Aufgabe A -
Überarbeite im Text über die griechischen Steuerbeamten den Abschnitt von „Die 25 griechischen“ bis „bekämpft werden könne.“ und setze dabei „Buchprüferin“ an die Stelle von „Steuerprüferin“.

═════ Vorliegender Text

Die 25 griechischen Steuerbeamten, die unter anderem die Liste abarbeiten sollen, sind da schon nach Bonn-Bad Godesberg gefahren, in die Fortbildungsakademie der Finanzverwaltung NRW. Auf dem Stundenplan stehen Schulungsthemen wie Aufbau der Finanzverwaltung, Risikomanagement, aber auch die Stichworte Einkommensmillionäre und Vermögensabschöpfung. Konstandina Kalafataki ist gelernte Steuerprüferin und war in einem Finanzamt in Athen tätig. Nun berät die 32-Jährige den griechischen Vize-Finanzminister. Am Telefon berichtet sie vom gemeinsamen EM-Finale-Schauen in Bad Godesberg und schildert ihre Erwartungen an das Programm. Sie hoffe, dass das Programm die Effektivität der griechischen Steuerbehörden steigern könne, Steuerhinterziehung weiter, besser bekämpft werden könne.
Eher allgemeingültige, fast schon diplomatische Sätze. Wie effektiv jeweils eine Woche deutsche Schulung für 25 Steuerbeamtinnen und -beamte sein kann, bleibt unklar. Sicher ist dagegen das mediale Interesse: "Dass es solche Veranstaltungen gibt, ist erst einmal gut." Marcus Optendrenk ist der finanzpolitische Sprecher der CDU-Landtagsfraktion in NRW. "Natürlich bekommen die Griechen, wenn sie hier Schulungen bekommen, Know-how. Natürlich bekommen sie auch Informationen, was sie tun könnten, aber das ist in sehr kleinen Dosen. Das Grundsatz-Problem der griechischen Steuerverwaltung lösen wir damit leider nicht, und deshalb befürchte ich, dass das wieder eine ziemliche Show-Veranstaltung wird. Dass es eher um die Bilder, und dass es weniger um die Inhalte geht."

══════════
═════ Aufgeführte Datensätze

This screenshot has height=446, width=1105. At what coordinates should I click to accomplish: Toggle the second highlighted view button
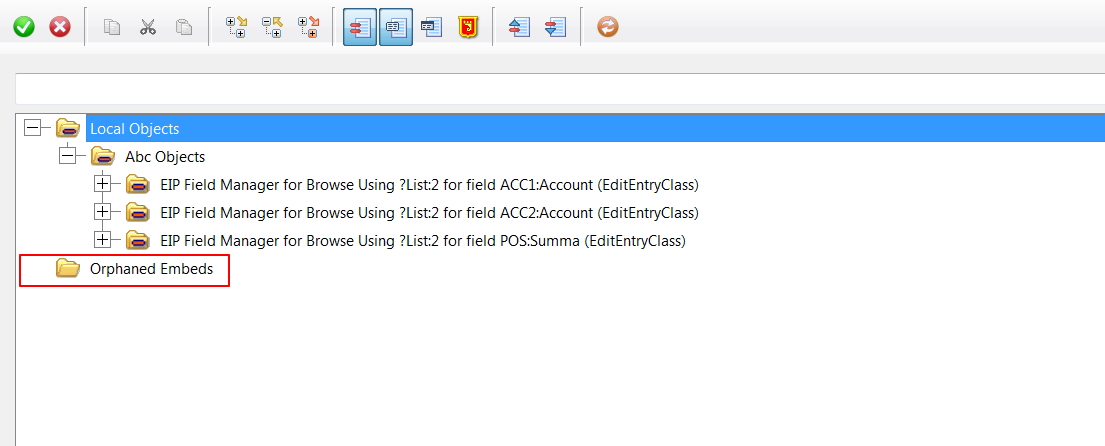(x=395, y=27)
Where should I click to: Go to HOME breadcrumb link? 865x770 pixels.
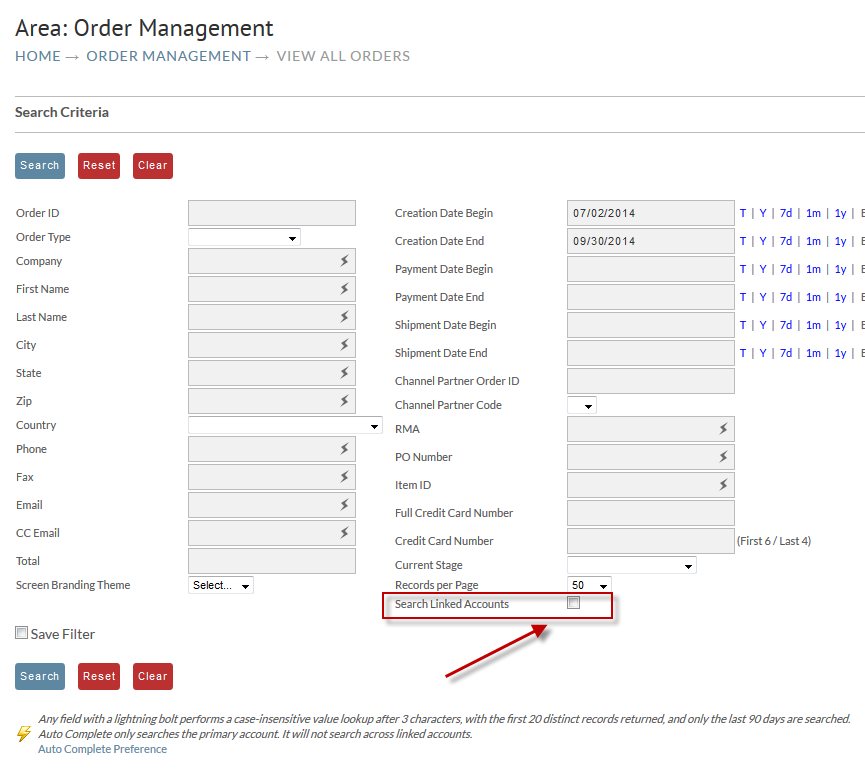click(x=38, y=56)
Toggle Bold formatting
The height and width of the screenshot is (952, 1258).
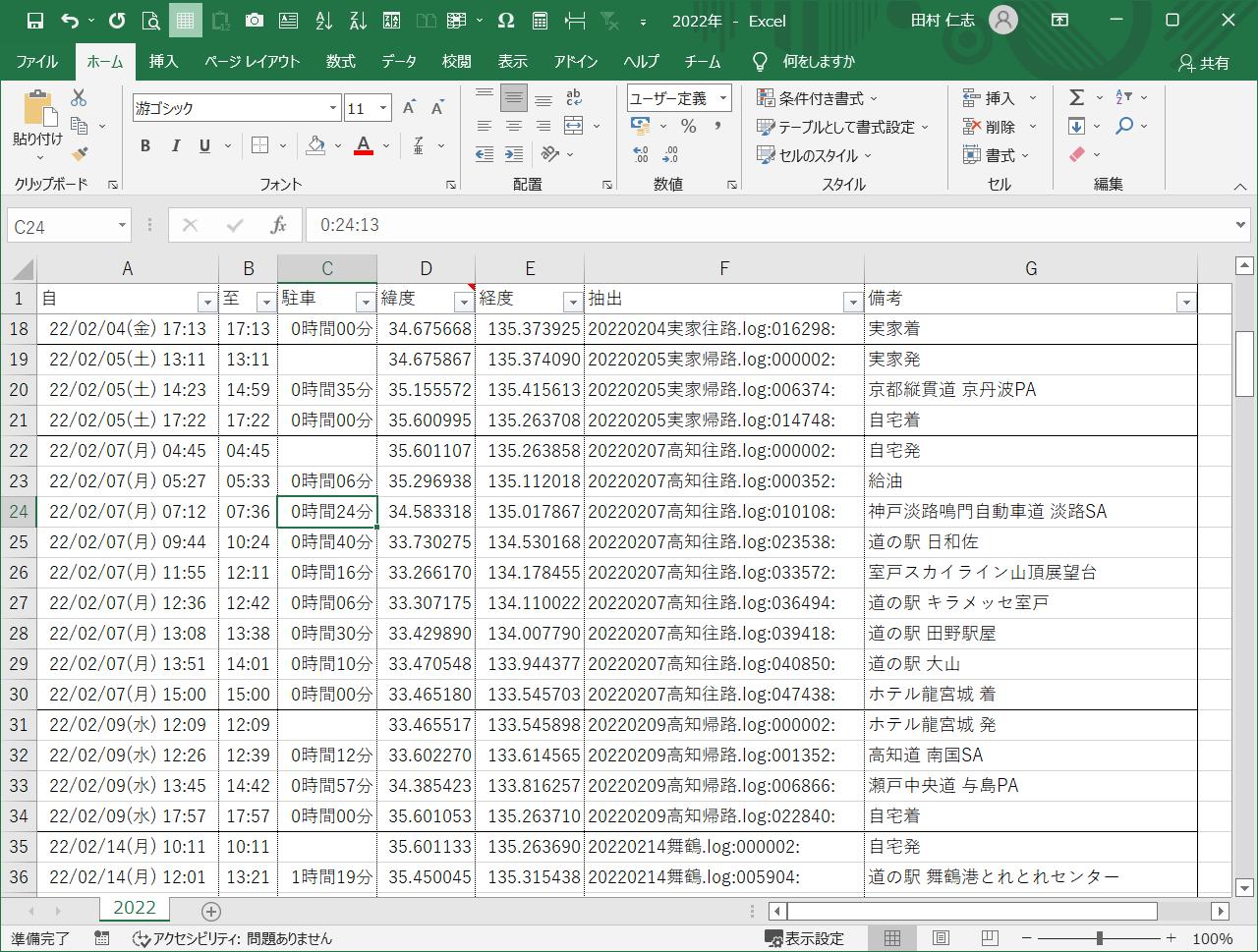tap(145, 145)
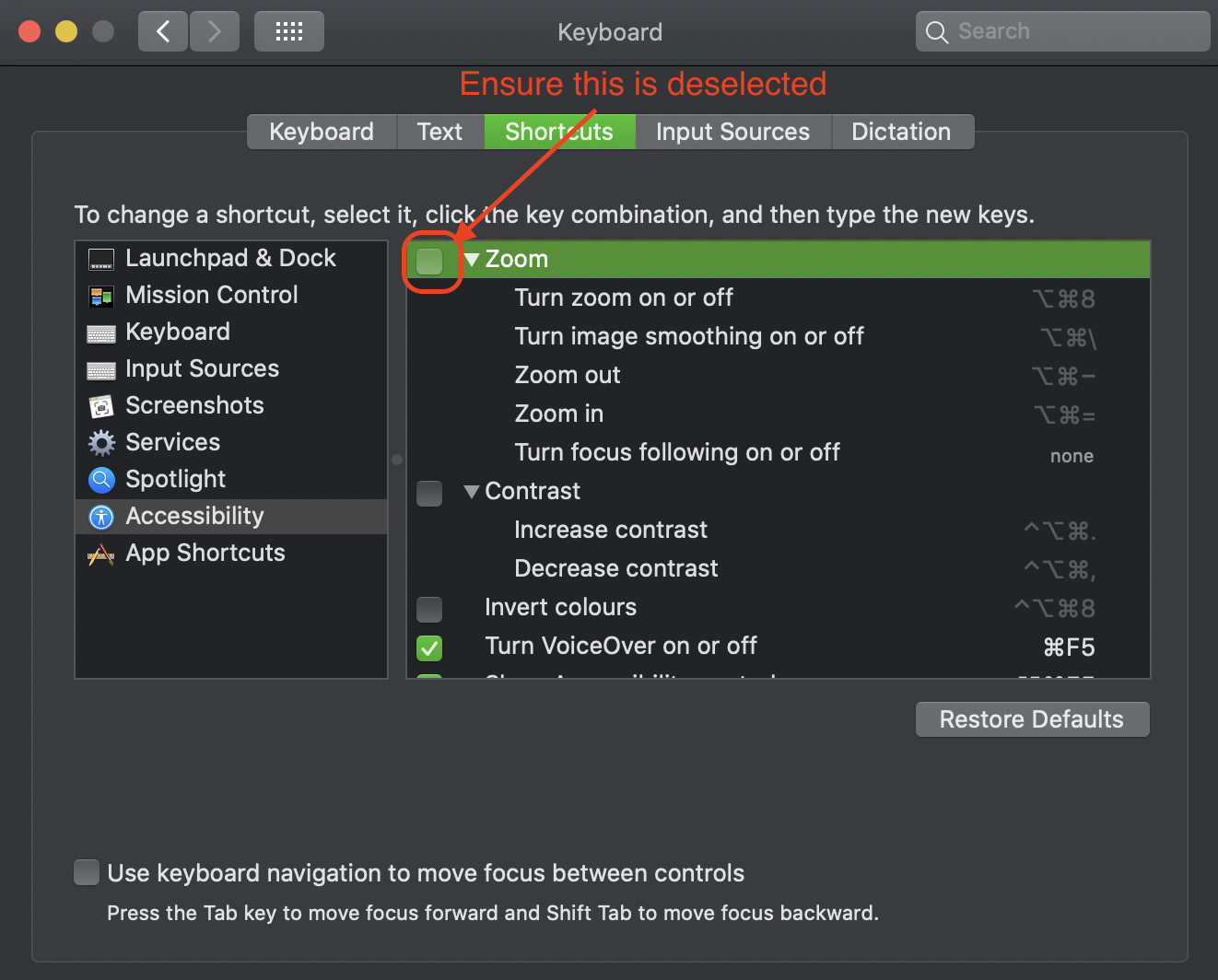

══════════

Aufgabe B -
Wandle sämtliche Zeilen der Datensätze oben ohne Leerzeilen in eine nummerierte Liste um. Lass die Bilder dabei weg.

Antwort A -
Die 25 griechischen Steuerbeamten, die unter anderem die Liste abarbeiten sollen, sind da schon nach Bonn-Bad Godesberg gefahren, in die Fortbildungsakademie der Finanzverwaltung NRW. Auf dem Stundenplan stehen Schulungsthemen wie Aufbau der Finanzverwaltung, Risikomanagement, aber auch die Stichworte Einkommensmillionäre und Vermögensabschöpfung. Konstandina Kalafataki ist gelernte Buchprüferin und war in einem Finanzamt in Athen tätig. Nun berät die 32-Jährige den griechischen Vize-Finanzminister. Am Telefon berichtet sie vom gemeinsamen EM-Finale-Schauen in Bad Godesberg und schildert ihre Erwartungen an das Programm. Sie hoffe, dass das Programm die Effektivität der griechischen Steuerbehörden steigern könne, Steuerhinterziehung weiter, besser bekämpft werden könne.

Antwort B -
1. This screenshot has height=446, width=1105. At what coordinates should I click to accomplish: Toggle the second highlighted view button
2. (x=395, y=27)
3. Where should I click to: Go to HOME breadcrumb link? 865x770 pixels.
4. click(x=38, y=56)
5. Toggle Bold formatting
6. The height and width of the screenshot is (952, 1258).
7. tap(145, 145)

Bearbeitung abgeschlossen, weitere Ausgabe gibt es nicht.